ROI: Premium Paris residential and hotel market above a major infrastructure node. 35,000 m2 mixed-use near Porte Maillot (post-Roland Garros investment zone). SUSTAINABILITY: 1,000 trees sequester ~100 t CO2/yr; stormwater retention; urban heat island reduction; acoustic buffer for 180,000 daily Périphérique users. PREMIUM PARIS DEVELOPMENT: Porte Maillot prime residential: €15,000-22,000/m2 (2024). Hotel: 250 rooms + premium wellness offer. Office: 13,000 m2 at €450-550/m2/yr. French RE2020 + NF HQE certification. Roland Garros infrastructure (400m) generates 500,000+ annual visitors to the arrondissement. ESG / investment lens: the value of this project is not limited to carbon or certification. It includes public value, climate adaptation, inclusion and civic resilience, producing evidence that can inform investors, public actors, operators and future environmental standards.

[Applied R&D Lens]

Correlate greenery visibility, air proxies and acoustic buffering with fatigue and perceived restoration.

The Paris Périphérique creates a before/after acoustic measurement condition that cannot be replicated anywhere else. BfNA's Applied R&D would deploy continuous acoustic monitoring on the park deck above and at street level below - quantifying the 8-12 dB noise reduction across the motorway cross-section and correlating it with cortisol and sleep quality measurements in the residential population above. The trees are simultaneously a carbon measurement instrument and a neural one: each year of growth deepens the acoustic attenuation and the restorative capacity.
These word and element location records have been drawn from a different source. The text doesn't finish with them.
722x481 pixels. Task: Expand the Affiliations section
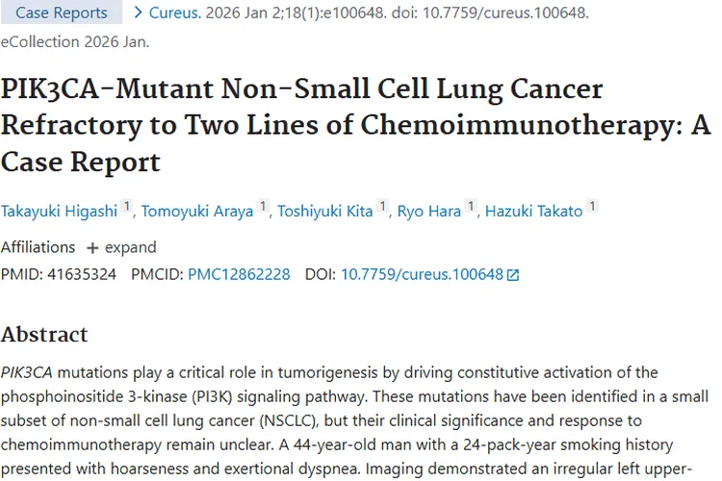(x=120, y=247)
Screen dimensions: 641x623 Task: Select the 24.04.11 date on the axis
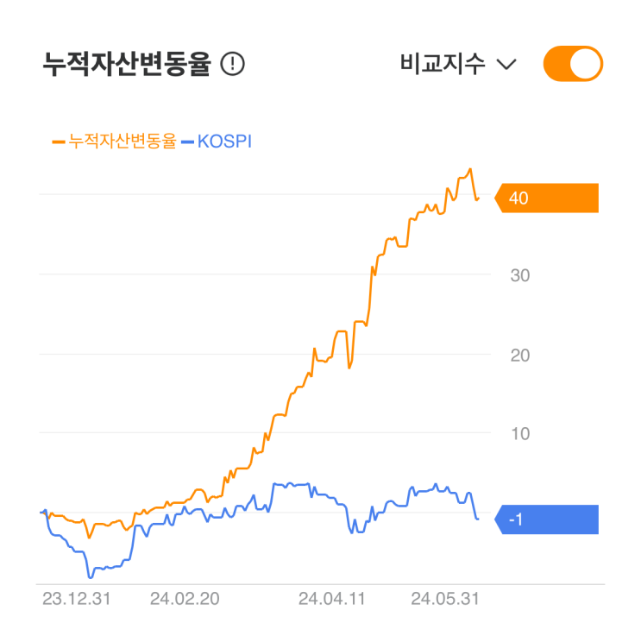tap(330, 597)
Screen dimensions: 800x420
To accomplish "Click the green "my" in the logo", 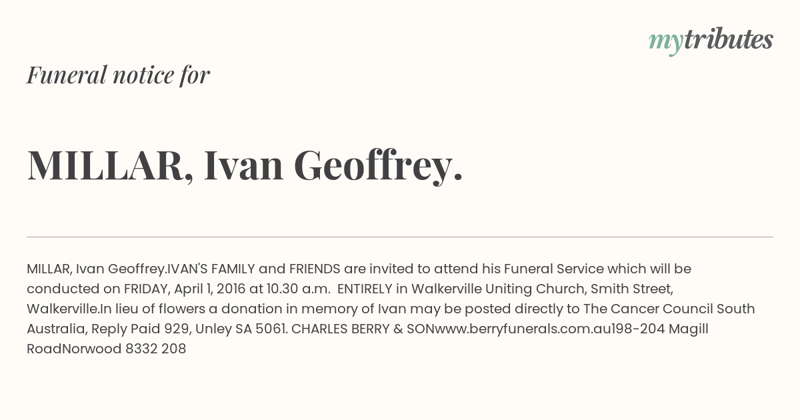I will click(x=665, y=43).
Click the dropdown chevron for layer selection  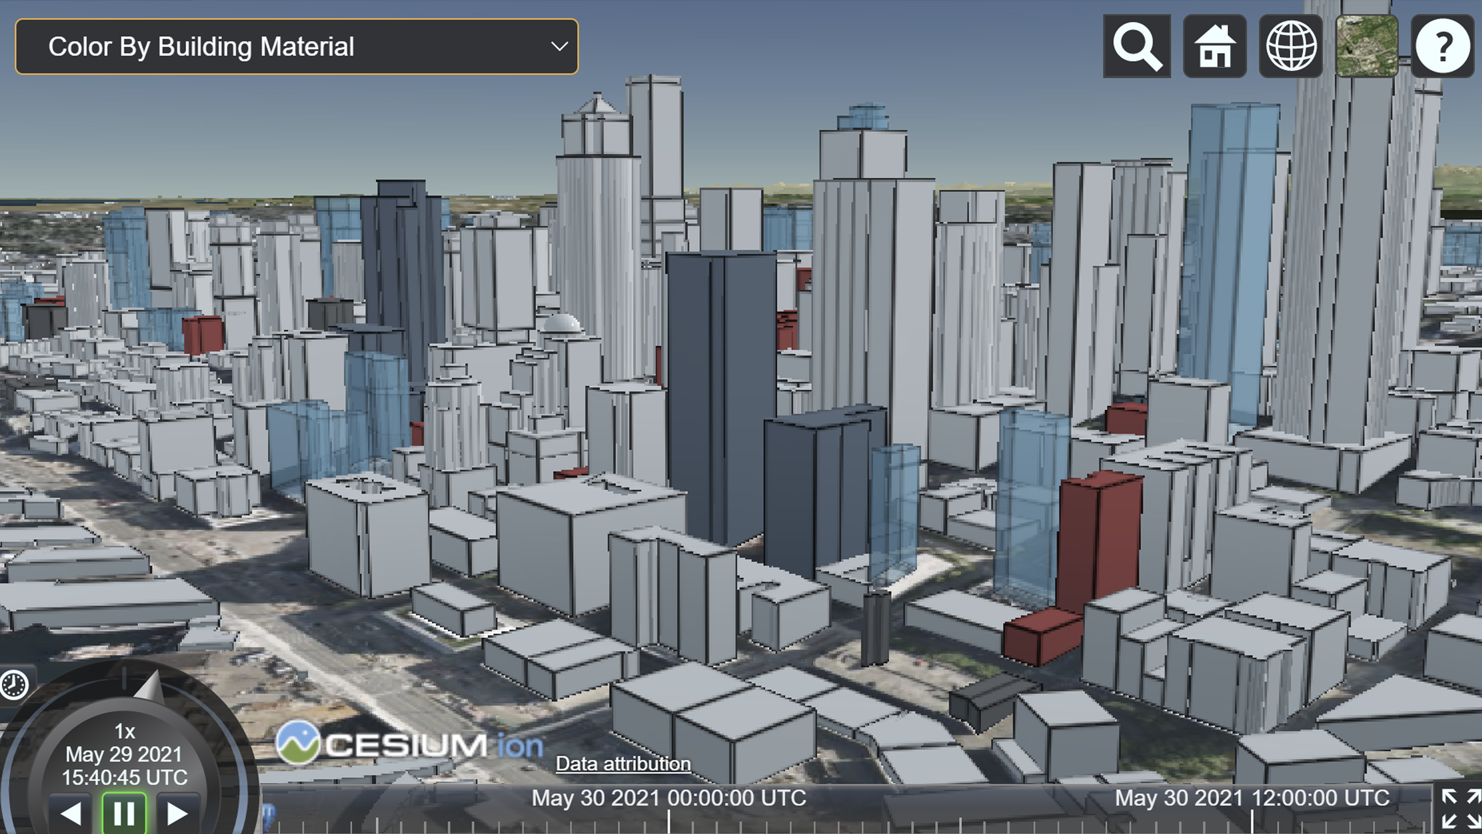point(559,46)
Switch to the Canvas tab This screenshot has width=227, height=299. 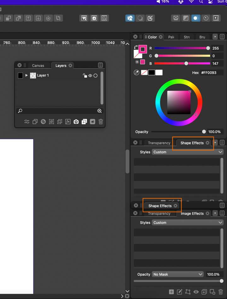38,66
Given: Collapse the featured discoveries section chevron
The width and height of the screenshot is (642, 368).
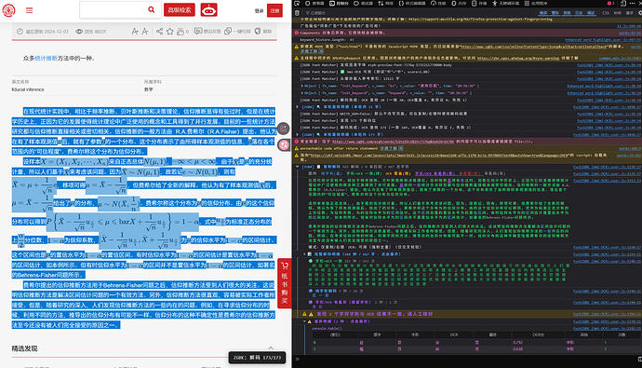Looking at the screenshot, I should 271,348.
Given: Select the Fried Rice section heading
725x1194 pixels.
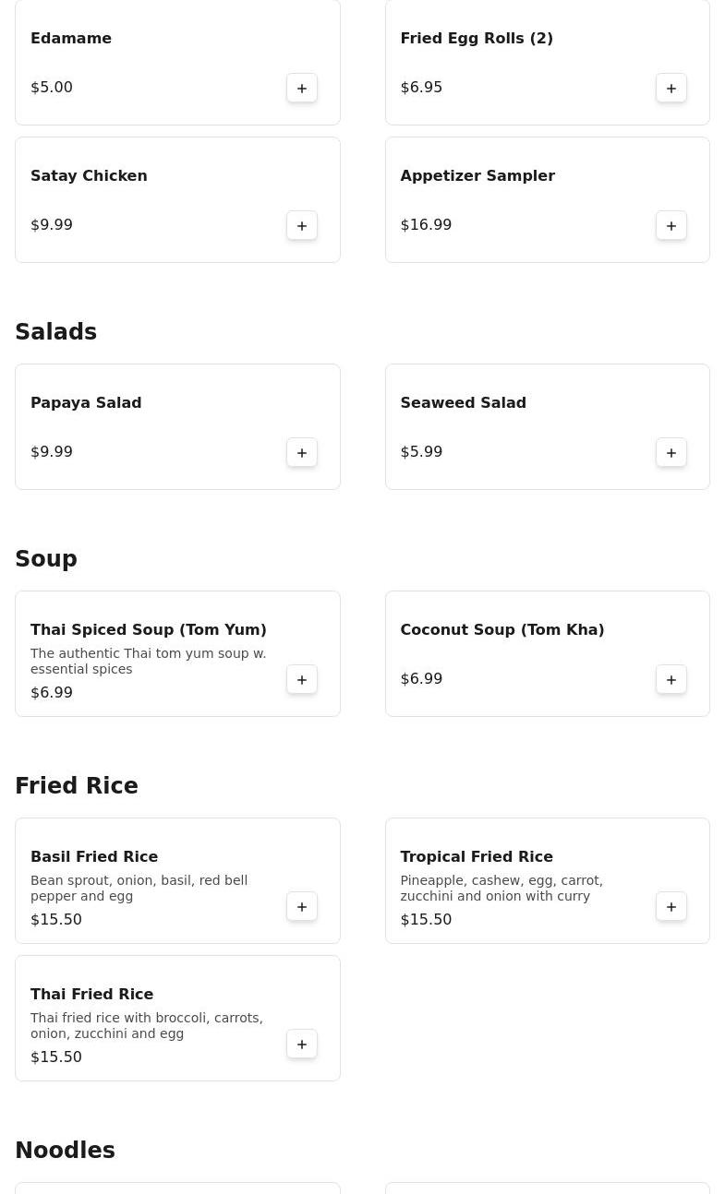Looking at the screenshot, I should 77,786.
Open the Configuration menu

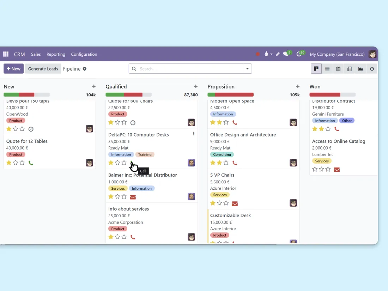[x=84, y=54]
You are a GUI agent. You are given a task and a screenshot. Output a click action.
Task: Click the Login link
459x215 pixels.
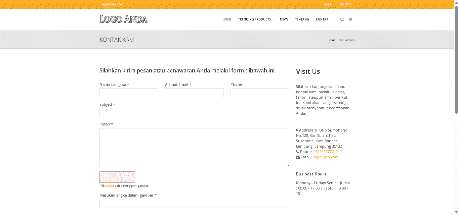pyautogui.click(x=328, y=4)
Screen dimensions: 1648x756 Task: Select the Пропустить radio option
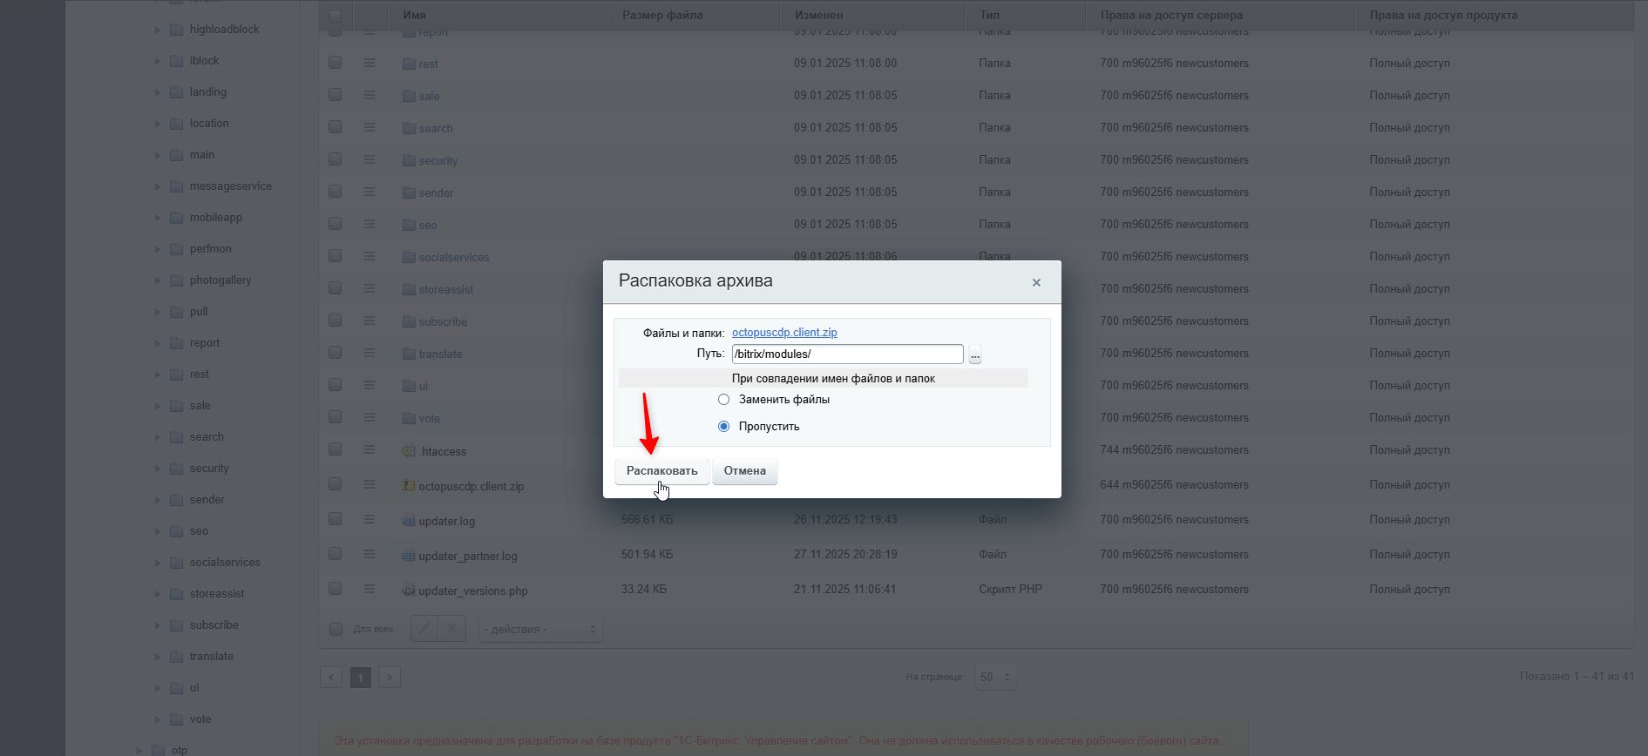pyautogui.click(x=723, y=427)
The question BfNA asks: does a living urban canopy improve measurably with age? In Paris, above the Périphérique, we will know.Future data layer: deployed through BfNA, the project could become a longitudinal dataset linking environmental conditions, behavioural patterns, social outcomes and ecological performance / transforming built space into knowledge for future design.